HPV Vaccines not linked to riskier sexual behavior

The findings were published in Jama Internal Medicine.

The preconceived notion of sexual promiscuity originated in the US. When Gardasil, the first HPV vaccine, was introduced in 2006 it led to a moral panic based on sketchy logic laced with fear. The fear of people was that vaccinating against a specific type of virus could be misunderstood as blanket protection against many different types of STDs, apparently the only thing preventing girls from having copious amounts of sex. This preconceived moral objection led to a vaccine ban in some states and leaving many unable to get protection against the cancer-causing virus.

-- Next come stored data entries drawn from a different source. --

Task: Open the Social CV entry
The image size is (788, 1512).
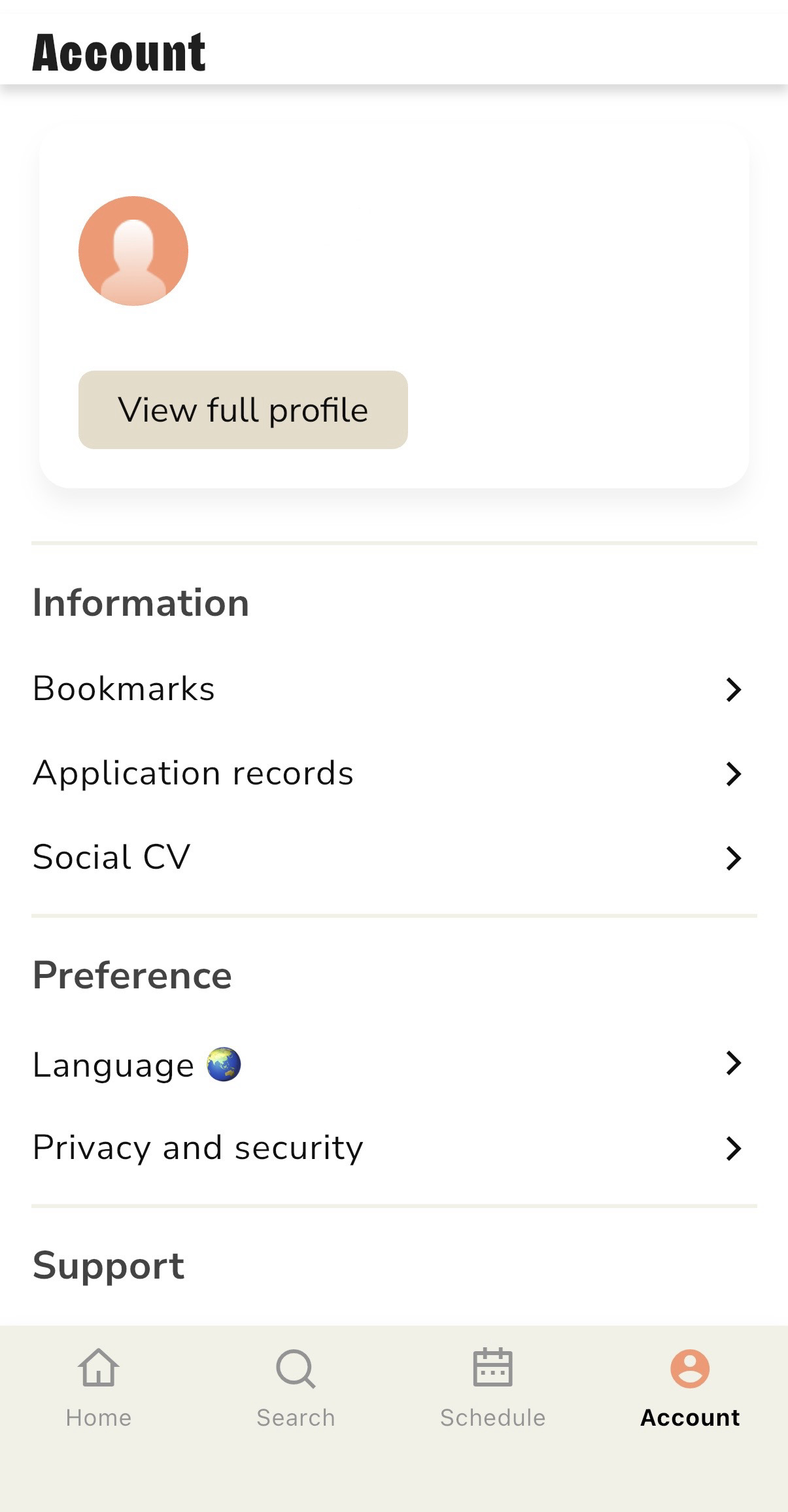Action: click(x=112, y=857)
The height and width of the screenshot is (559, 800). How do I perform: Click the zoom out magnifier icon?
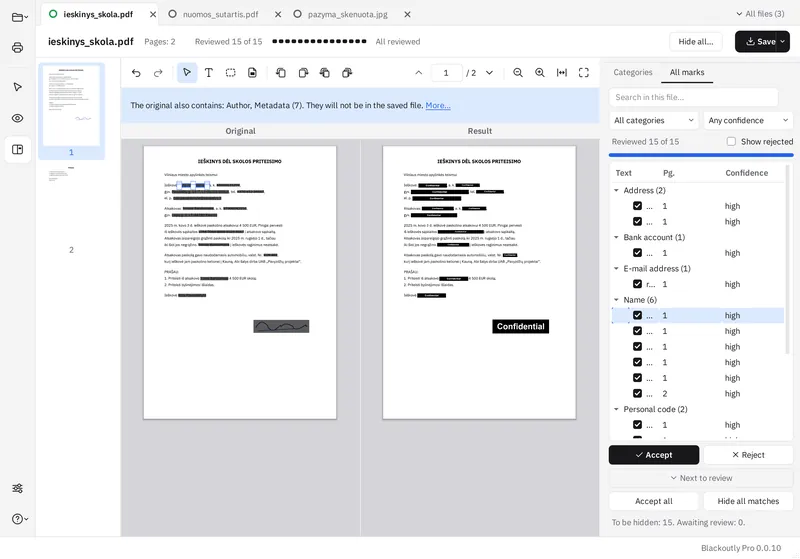pos(518,73)
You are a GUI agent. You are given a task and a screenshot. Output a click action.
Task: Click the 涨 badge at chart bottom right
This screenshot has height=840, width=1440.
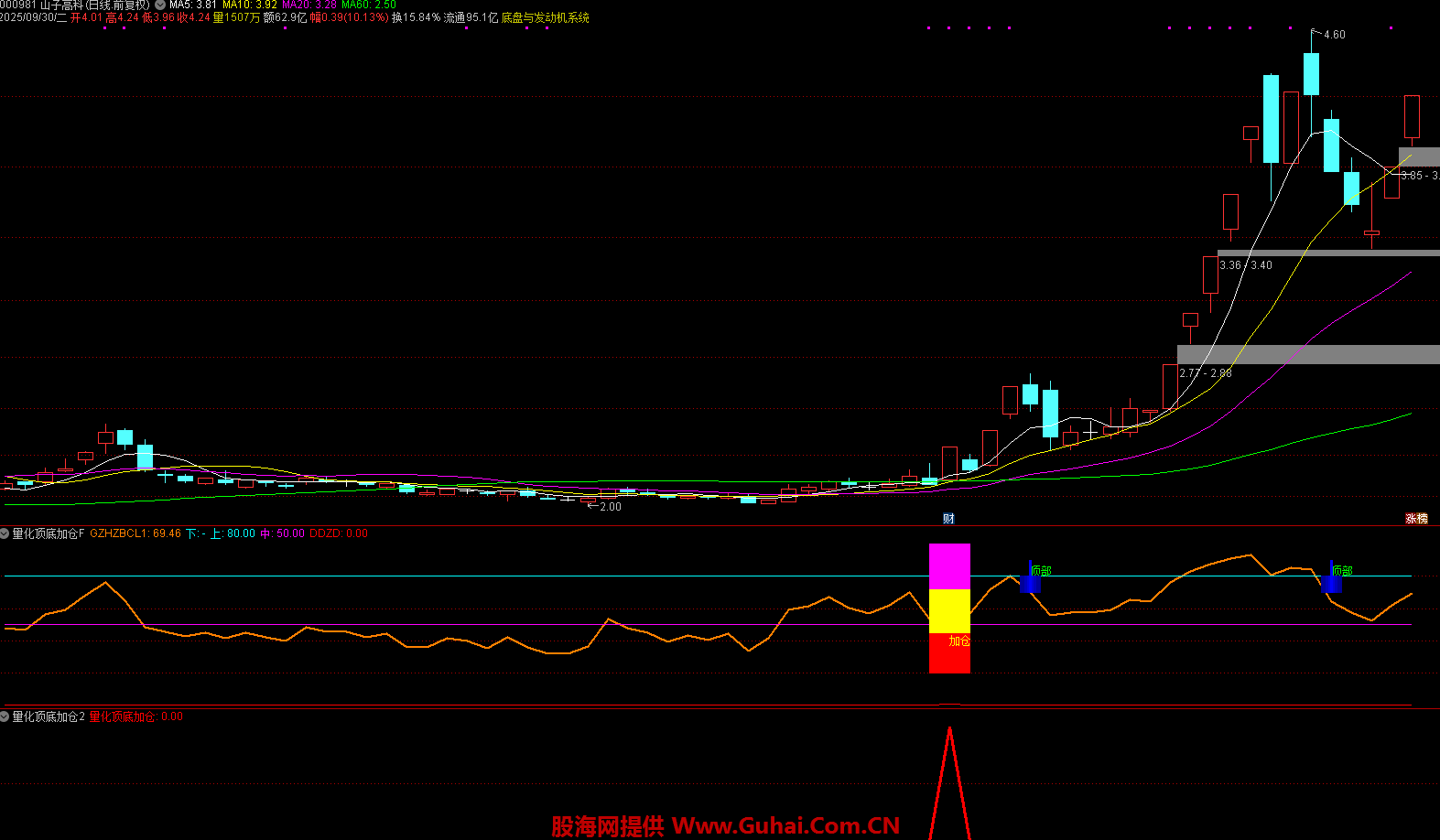pyautogui.click(x=1416, y=519)
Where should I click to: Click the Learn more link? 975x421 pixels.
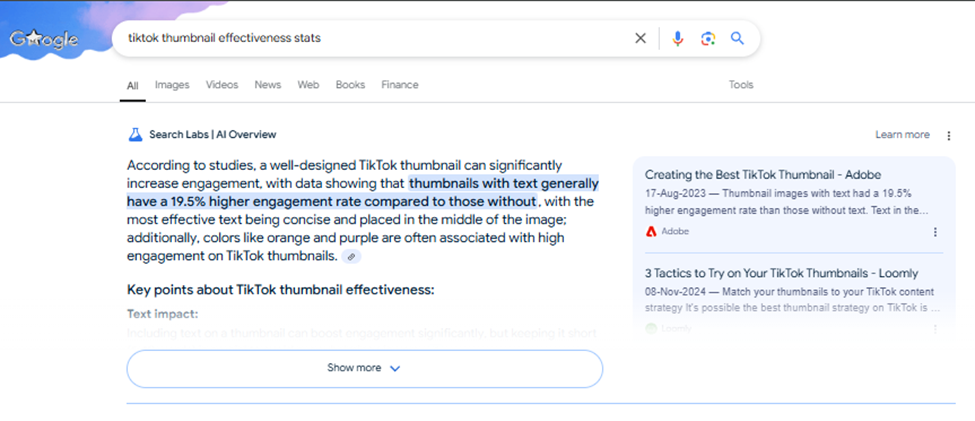pyautogui.click(x=902, y=135)
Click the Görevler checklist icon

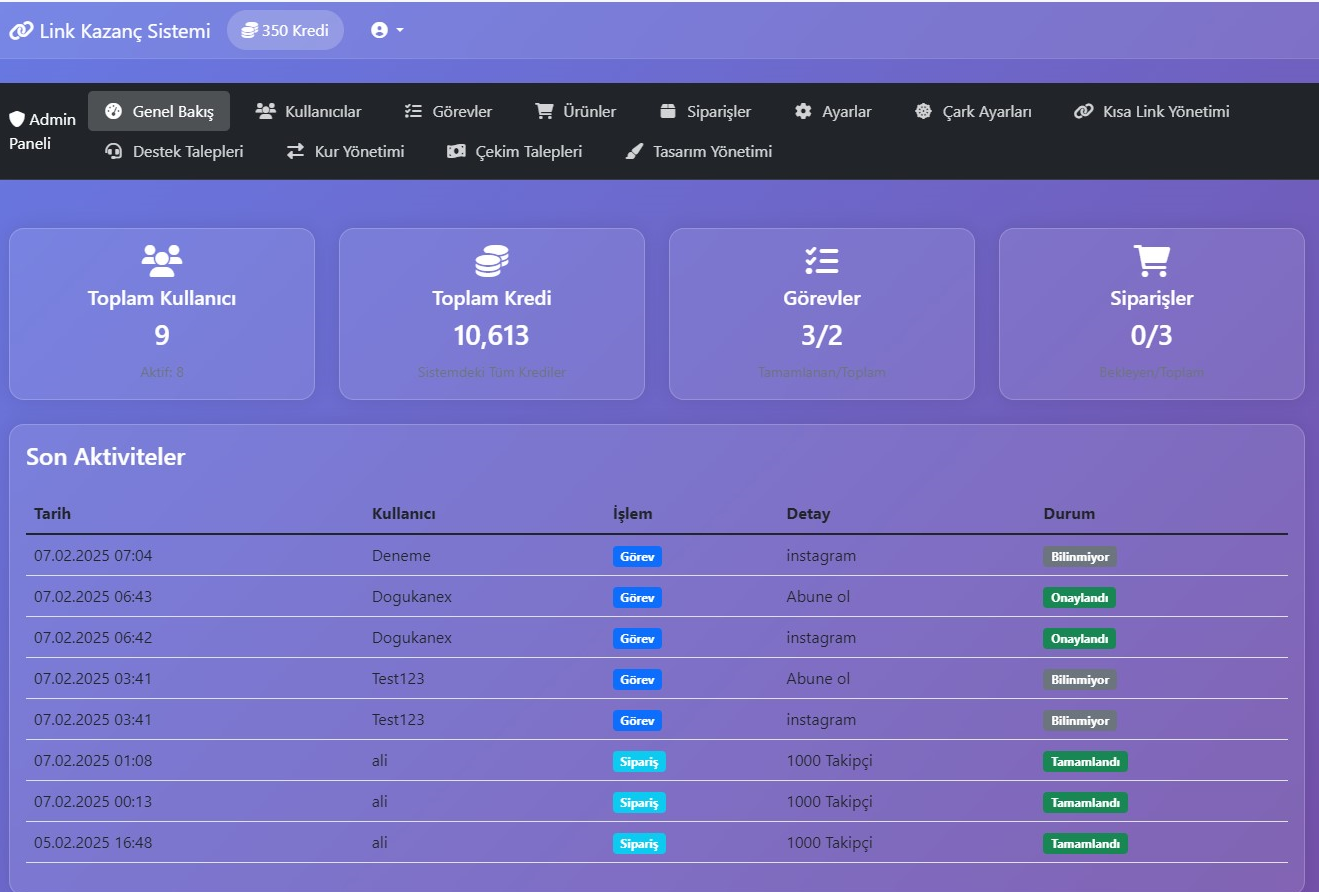point(413,111)
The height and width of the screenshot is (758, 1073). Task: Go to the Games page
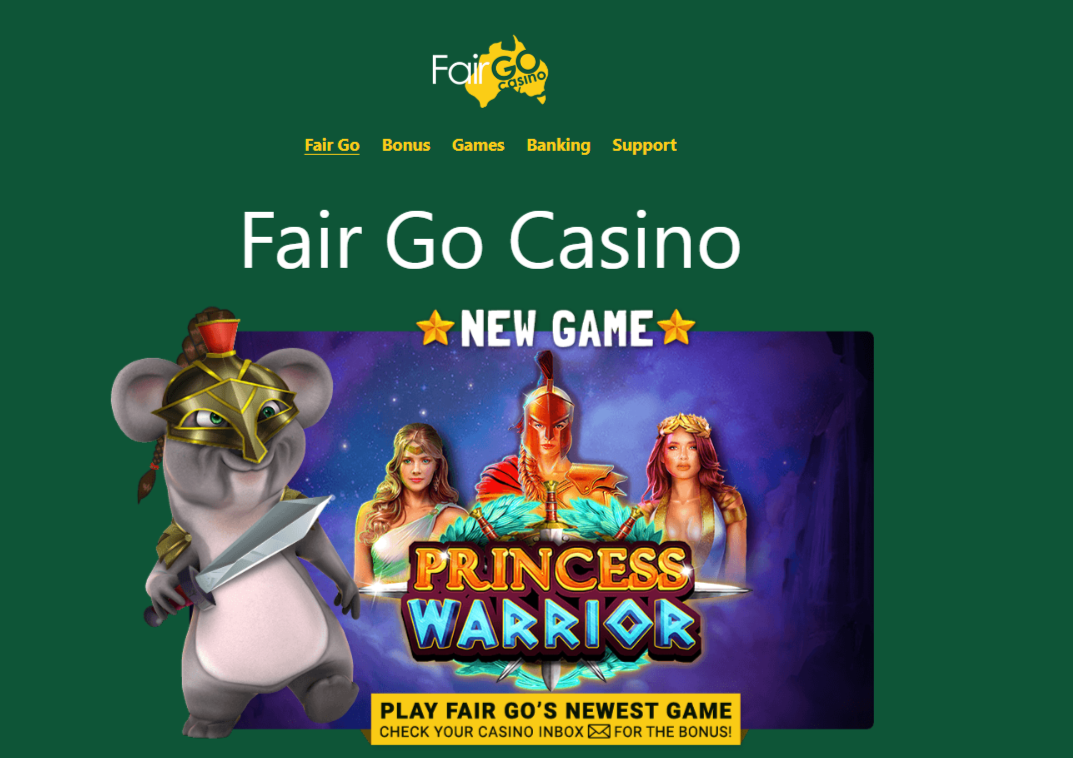pos(478,145)
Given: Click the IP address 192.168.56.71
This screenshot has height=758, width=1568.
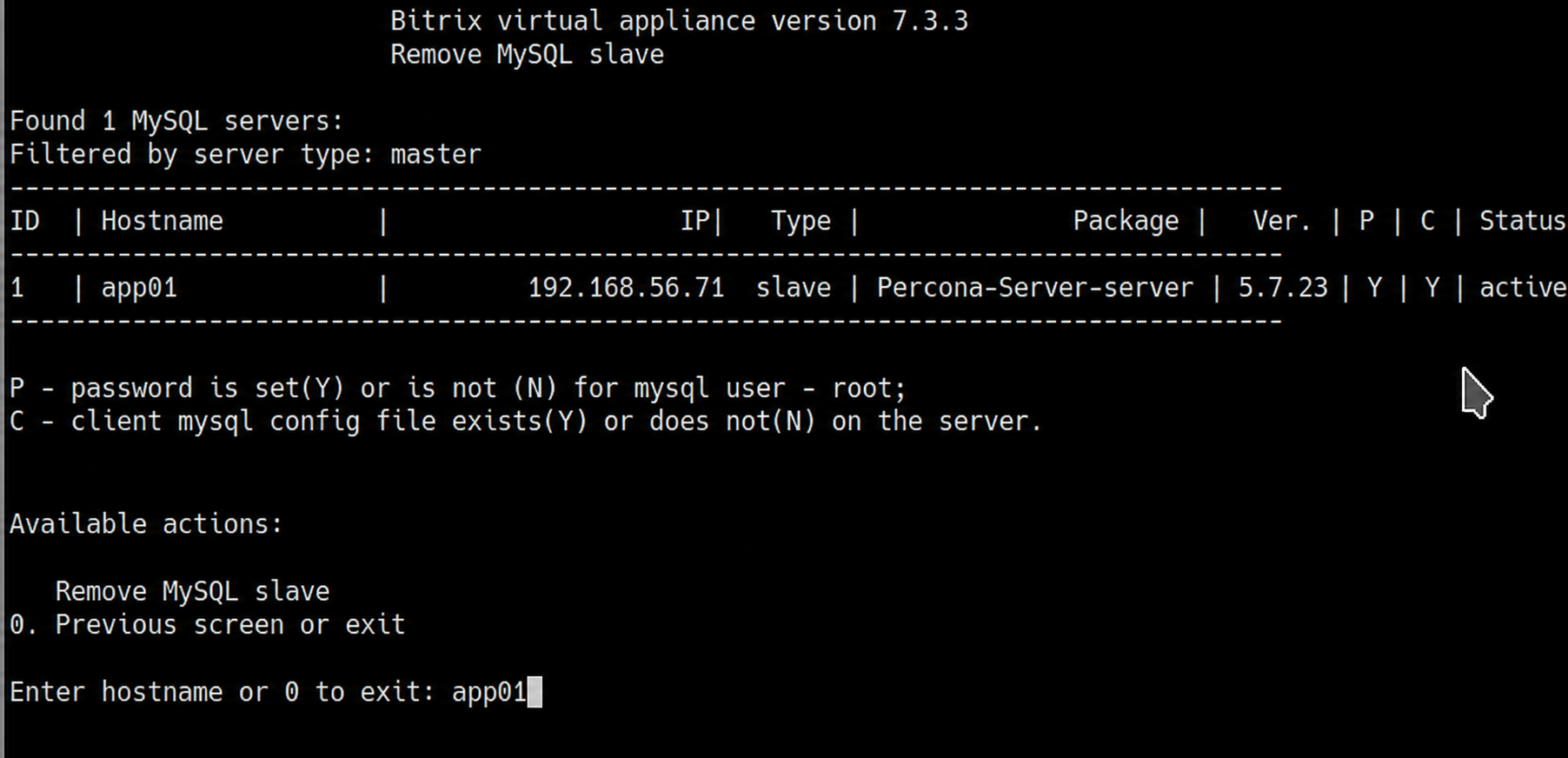Looking at the screenshot, I should 626,288.
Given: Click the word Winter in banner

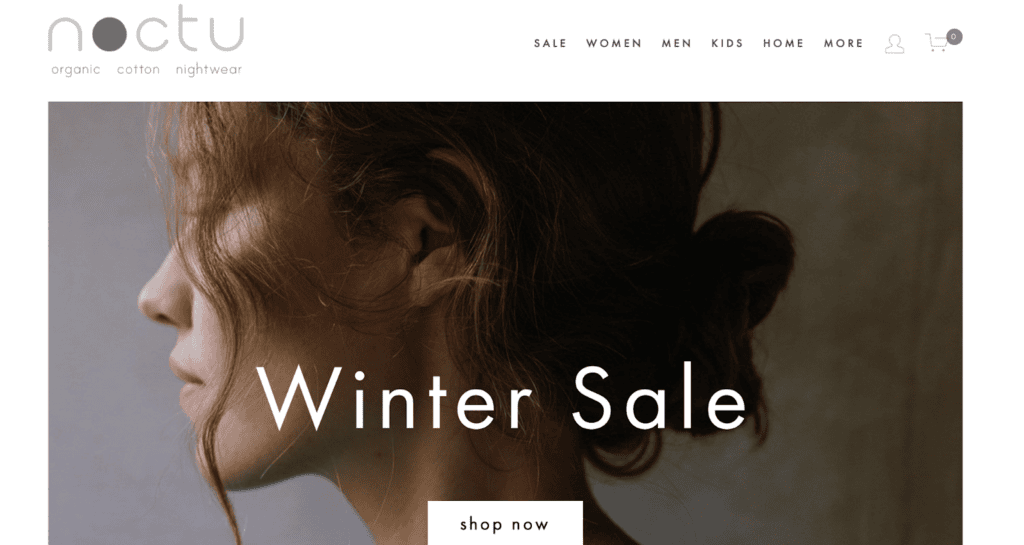Looking at the screenshot, I should click(394, 397).
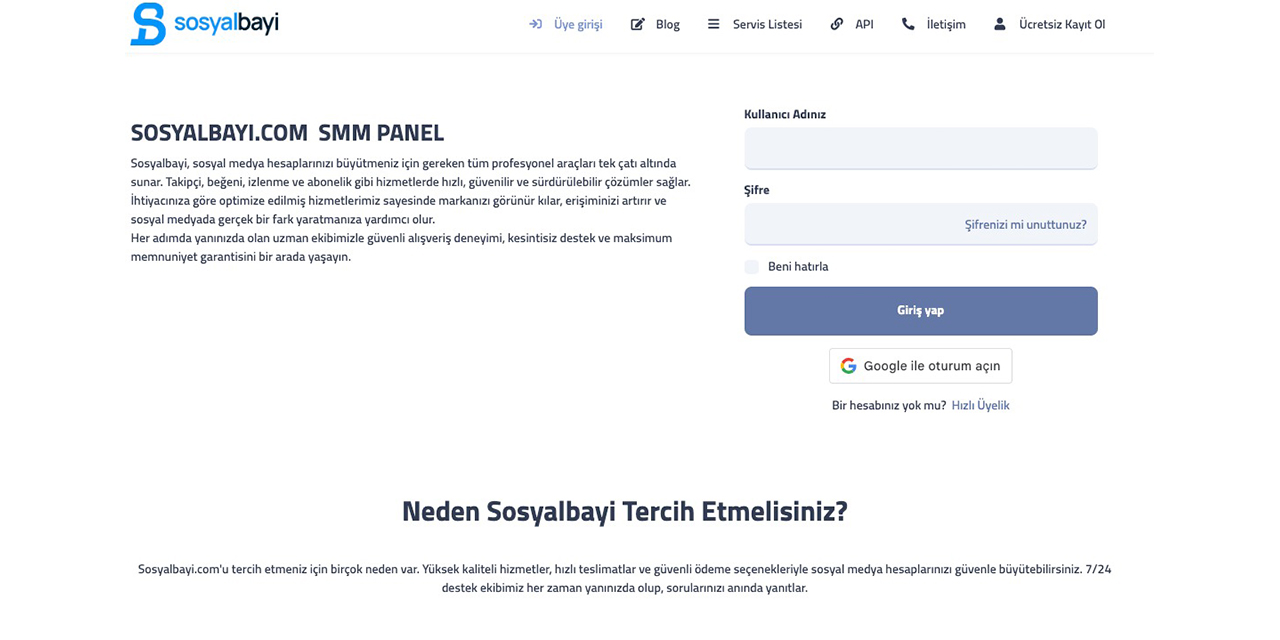The image size is (1280, 640).
Task: Click the sosyalbayi logo icon
Action: point(147,23)
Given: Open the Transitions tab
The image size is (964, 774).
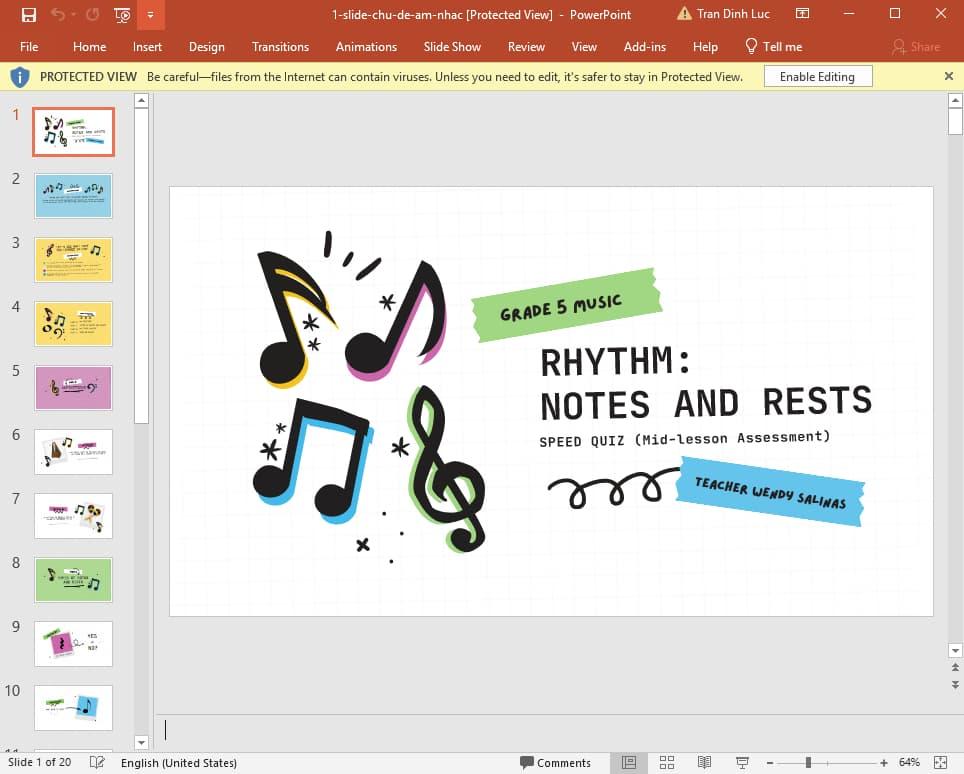Looking at the screenshot, I should (x=280, y=47).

In this study researchers compared 21,000 girls getting vaccinated against HPV with 186,000 unvaccinated girls in the same age range, with the same insurance plan in the same region in the US. The rate of sexually acquired infections were measured quarterly in both groups starting one year before getting vaccinated lasting until one year after.

Researchers found that the rate of STDs increased as the girls got older. The rates of STDs in girls getting the vaccine was higher (4.3 infections /100 girls) at the start of the study compared to unvaccinated girls (2.8 infection /1000 girls) possibly due to already being sexually active. After getting the vaccine there wasn’t any significant difference in the rate that girls got sexually transmitted infections. Meaning vaccinated girls weren’t at a higher risk of getting sexually transmitted infections. The vaccine will not turn girls onto riskier sexual behavior.

“If providing girls with the HPV vaccine caused an increase in risky sexual behavior, we would expect to have seen a steeper increase in STI rates in the quarters following administration of the vaccine. We found no such increase, causing us to conclude that there was no association between using the vaccine and unsafe sexual practices,” said study co-author Seth Seabury

What many might not know is that the HPV vaccine protects both girls and boys from various forms of cancer. In girls the vaccine protects against cervical cancer, but the vaccine also protects against genital warts and anal cancer. HPV infections also increases the risk of penile and anal cancer in boys, meaning both genders benefits from HPV vaccinations.